▶ _Provided data_:
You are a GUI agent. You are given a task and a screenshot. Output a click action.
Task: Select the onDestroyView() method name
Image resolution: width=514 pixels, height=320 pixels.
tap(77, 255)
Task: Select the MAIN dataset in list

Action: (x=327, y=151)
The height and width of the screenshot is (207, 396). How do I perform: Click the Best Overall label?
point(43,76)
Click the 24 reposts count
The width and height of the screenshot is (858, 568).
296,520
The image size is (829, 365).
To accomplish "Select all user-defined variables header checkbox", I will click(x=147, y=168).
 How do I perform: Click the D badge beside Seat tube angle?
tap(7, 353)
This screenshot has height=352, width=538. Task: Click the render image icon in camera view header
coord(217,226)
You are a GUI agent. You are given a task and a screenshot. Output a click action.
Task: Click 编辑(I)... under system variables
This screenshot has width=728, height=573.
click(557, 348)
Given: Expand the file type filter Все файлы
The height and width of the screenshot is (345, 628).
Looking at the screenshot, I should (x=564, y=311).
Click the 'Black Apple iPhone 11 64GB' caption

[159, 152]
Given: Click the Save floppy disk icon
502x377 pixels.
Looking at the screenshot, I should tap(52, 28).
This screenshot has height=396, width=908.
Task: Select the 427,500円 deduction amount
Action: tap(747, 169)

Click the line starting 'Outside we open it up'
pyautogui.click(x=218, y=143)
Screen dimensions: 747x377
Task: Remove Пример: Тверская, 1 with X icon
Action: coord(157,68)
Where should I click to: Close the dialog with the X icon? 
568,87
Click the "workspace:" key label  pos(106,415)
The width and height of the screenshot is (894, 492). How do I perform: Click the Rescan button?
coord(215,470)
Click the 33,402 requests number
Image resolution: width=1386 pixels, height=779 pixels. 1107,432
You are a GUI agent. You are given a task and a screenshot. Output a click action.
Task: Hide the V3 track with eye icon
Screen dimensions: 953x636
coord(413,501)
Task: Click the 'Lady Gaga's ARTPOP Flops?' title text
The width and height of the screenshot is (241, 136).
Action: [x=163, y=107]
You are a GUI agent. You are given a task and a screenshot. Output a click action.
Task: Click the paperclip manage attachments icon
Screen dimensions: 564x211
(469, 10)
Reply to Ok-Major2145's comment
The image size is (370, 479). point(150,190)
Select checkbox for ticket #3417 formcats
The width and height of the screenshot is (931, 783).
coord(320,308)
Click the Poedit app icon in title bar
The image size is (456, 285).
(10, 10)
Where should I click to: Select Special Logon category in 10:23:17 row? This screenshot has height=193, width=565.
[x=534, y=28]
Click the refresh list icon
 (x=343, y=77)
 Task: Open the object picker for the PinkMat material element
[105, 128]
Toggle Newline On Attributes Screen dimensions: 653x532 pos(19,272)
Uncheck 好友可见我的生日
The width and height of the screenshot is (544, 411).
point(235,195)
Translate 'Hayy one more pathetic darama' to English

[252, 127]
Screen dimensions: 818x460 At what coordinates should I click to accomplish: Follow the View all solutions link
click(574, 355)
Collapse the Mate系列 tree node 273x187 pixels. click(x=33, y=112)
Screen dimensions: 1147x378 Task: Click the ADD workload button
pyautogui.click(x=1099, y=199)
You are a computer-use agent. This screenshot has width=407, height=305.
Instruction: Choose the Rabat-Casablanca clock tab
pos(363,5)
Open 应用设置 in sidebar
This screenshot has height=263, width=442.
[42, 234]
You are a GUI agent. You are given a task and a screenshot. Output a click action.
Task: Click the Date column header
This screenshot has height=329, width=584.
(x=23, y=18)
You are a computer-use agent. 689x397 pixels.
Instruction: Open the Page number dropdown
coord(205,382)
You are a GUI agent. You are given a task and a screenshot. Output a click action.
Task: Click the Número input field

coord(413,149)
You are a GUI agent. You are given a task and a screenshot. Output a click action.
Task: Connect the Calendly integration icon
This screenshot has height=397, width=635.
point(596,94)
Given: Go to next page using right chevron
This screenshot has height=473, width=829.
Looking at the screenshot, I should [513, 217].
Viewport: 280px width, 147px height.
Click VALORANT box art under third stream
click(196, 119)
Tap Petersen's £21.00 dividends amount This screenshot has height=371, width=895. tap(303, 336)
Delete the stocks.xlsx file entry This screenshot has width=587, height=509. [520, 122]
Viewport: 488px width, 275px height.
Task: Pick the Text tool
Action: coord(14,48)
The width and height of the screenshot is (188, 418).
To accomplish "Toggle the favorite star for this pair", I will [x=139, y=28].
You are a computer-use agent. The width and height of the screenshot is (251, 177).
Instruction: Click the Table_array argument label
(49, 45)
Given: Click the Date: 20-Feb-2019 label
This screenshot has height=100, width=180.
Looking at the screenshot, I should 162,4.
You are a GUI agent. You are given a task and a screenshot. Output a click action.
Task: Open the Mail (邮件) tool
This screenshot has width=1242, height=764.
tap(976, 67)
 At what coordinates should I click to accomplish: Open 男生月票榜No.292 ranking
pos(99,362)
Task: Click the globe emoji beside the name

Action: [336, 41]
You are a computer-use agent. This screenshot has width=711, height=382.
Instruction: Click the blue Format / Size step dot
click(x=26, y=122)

▶ _Aim of the task_: Retype the records above in full, exactly.

▶ _Answer for this exercise_:
You are a GUI agent. You are given a task and a screenshot. Output a click action.
Task: Select the onDestroyView() method name
Image resolution: width=514 pixels, height=320 pixels.
tap(77, 255)
Task: Select the MAIN dataset in list

Action: (x=327, y=151)
The height and width of the screenshot is (207, 396). How do I perform: Click the Best Overall label?
point(43,76)
Click the 24 reposts count
The width and height of the screenshot is (858, 568).
296,520
The image size is (829, 365).
To accomplish "Select all user-defined variables header checkbox", I will click(x=147, y=168).
 How do I perform: Click the D badge beside Seat tube angle?
tap(7, 353)
This screenshot has height=352, width=538. Task: Click the render image icon in camera view header
coord(217,226)
You are a GUI agent. You are given a task and a screenshot. Output a click action.
Task: Click 编辑(I)... under system variables
This screenshot has width=728, height=573.
click(557, 348)
Given: Expand the file type filter Все файлы
The height and width of the screenshot is (345, 628).
Looking at the screenshot, I should (x=564, y=311).
Click the 'Black Apple iPhone 11 64GB' caption

[159, 152]
Given: Click the Save floppy disk icon
502x377 pixels.
Looking at the screenshot, I should tap(52, 28).
This screenshot has height=396, width=908.
Task: Select the 427,500円 deduction amount
Action: tap(747, 169)

Click the line starting 'Outside we open it up'
pyautogui.click(x=218, y=143)
Screen dimensions: 747x377
Task: Remove Пример: Тверская, 1 with X icon
Action: coord(157,68)
Where should I click to: Close the dialog with the X icon? 
568,87
Click the "workspace:" key label  pos(106,415)
The width and height of the screenshot is (894, 492). How do I perform: Click the Rescan button?
coord(215,470)
Click the 33,402 requests number
Image resolution: width=1386 pixels, height=779 pixels. 1107,432
You are a GUI agent. You are given a task and a screenshot. Output a click action.
Task: Hide the V3 track with eye icon
Screen dimensions: 953x636
coord(413,501)
Task: Click the 'Lady Gaga's ARTPOP Flops?' title text
The width and height of the screenshot is (241, 136).
Action: [x=163, y=107]
You are a GUI agent. You are given a task and a screenshot. Output a click action.
Task: Click the paperclip manage attachments icon
Screen dimensions: 564x211
(469, 10)
Reply to Ok-Major2145's comment
The image size is (370, 479). point(150,190)
Select checkbox for ticket #3417 formcats
The width and height of the screenshot is (931, 783).
coord(320,308)
Click the Poedit app icon in title bar
The image size is (456, 285).
(10, 10)
Where should I click to: Select Special Logon category in 10:23:17 row? This screenshot has height=193, width=565.
[x=534, y=28]
Click the refresh list icon
 (x=343, y=77)
 Task: Open the object picker for the PinkMat material element
[105, 128]
Toggle Newline On Attributes Screen dimensions: 653x532 pos(19,272)
Uncheck 好友可见我的生日
The width and height of the screenshot is (544, 411).
point(235,195)
Translate 'Hayy one more pathetic darama' to English

[252, 127]
Screen dimensions: 818x460 At what coordinates should I click to accomplish: Follow the View all solutions link
click(574, 355)
Collapse the Mate系列 tree node 273x187 pixels. click(x=33, y=112)
Screen dimensions: 1147x378 Task: Click the ADD workload button
pyautogui.click(x=1099, y=199)
You are a computer-use agent. This screenshot has width=407, height=305.
Instruction: Choose the Rabat-Casablanca clock tab
pos(363,5)
Open 应用设置 in sidebar
This screenshot has height=263, width=442.
[42, 234]
You are a GUI agent. You are given a task and a screenshot. Output a click action.
Task: Click the Date column header
This screenshot has height=329, width=584.
(x=23, y=18)
You are a computer-use agent. 689x397 pixels.
Instruction: Open the Page number dropdown
coord(205,382)
You are a GUI agent. You are given a task and a screenshot. Output a click action.
Task: Click the Número input field

coord(413,149)
You are a GUI agent. You are given a task and a screenshot. Output a click action.
Task: Connect the Calendly integration icon
This screenshot has height=397, width=635.
point(596,94)
Given: Go to next page using right chevron
This screenshot has height=473, width=829.
Looking at the screenshot, I should [513, 217].
Viewport: 280px width, 147px height.
Click VALORANT box art under third stream
click(196, 119)
Tap Petersen's £21.00 dividends amount This screenshot has height=371, width=895. tap(303, 336)
Delete the stocks.xlsx file entry This screenshot has width=587, height=509. [520, 122]
Viewport: 488px width, 275px height.
Task: Pick the Text tool
Action: coord(14,48)
The width and height of the screenshot is (188, 418).
To accomplish "Toggle the favorite star for this pair", I will [x=139, y=28].
You are a computer-use agent. The width and height of the screenshot is (251, 177).
Instruction: Click the Table_array argument label
(49, 45)
Given: Click the Date: 20-Feb-2019 label
This screenshot has height=100, width=180.
Looking at the screenshot, I should 162,4.
You are a GUI agent. You are given a task and a screenshot. Output a click action.
Task: Open the Mail (邮件) tool
This screenshot has width=1242, height=764.
tap(976, 67)
 At what coordinates should I click to accomplish: Open 男生月票榜No.292 ranking
pos(99,362)
Task: Click the globe emoji beside the name

Action: [336, 41]
You are a computer-use agent. This screenshot has width=711, height=382.
Instruction: Click the blue Format / Size step dot
click(x=26, y=122)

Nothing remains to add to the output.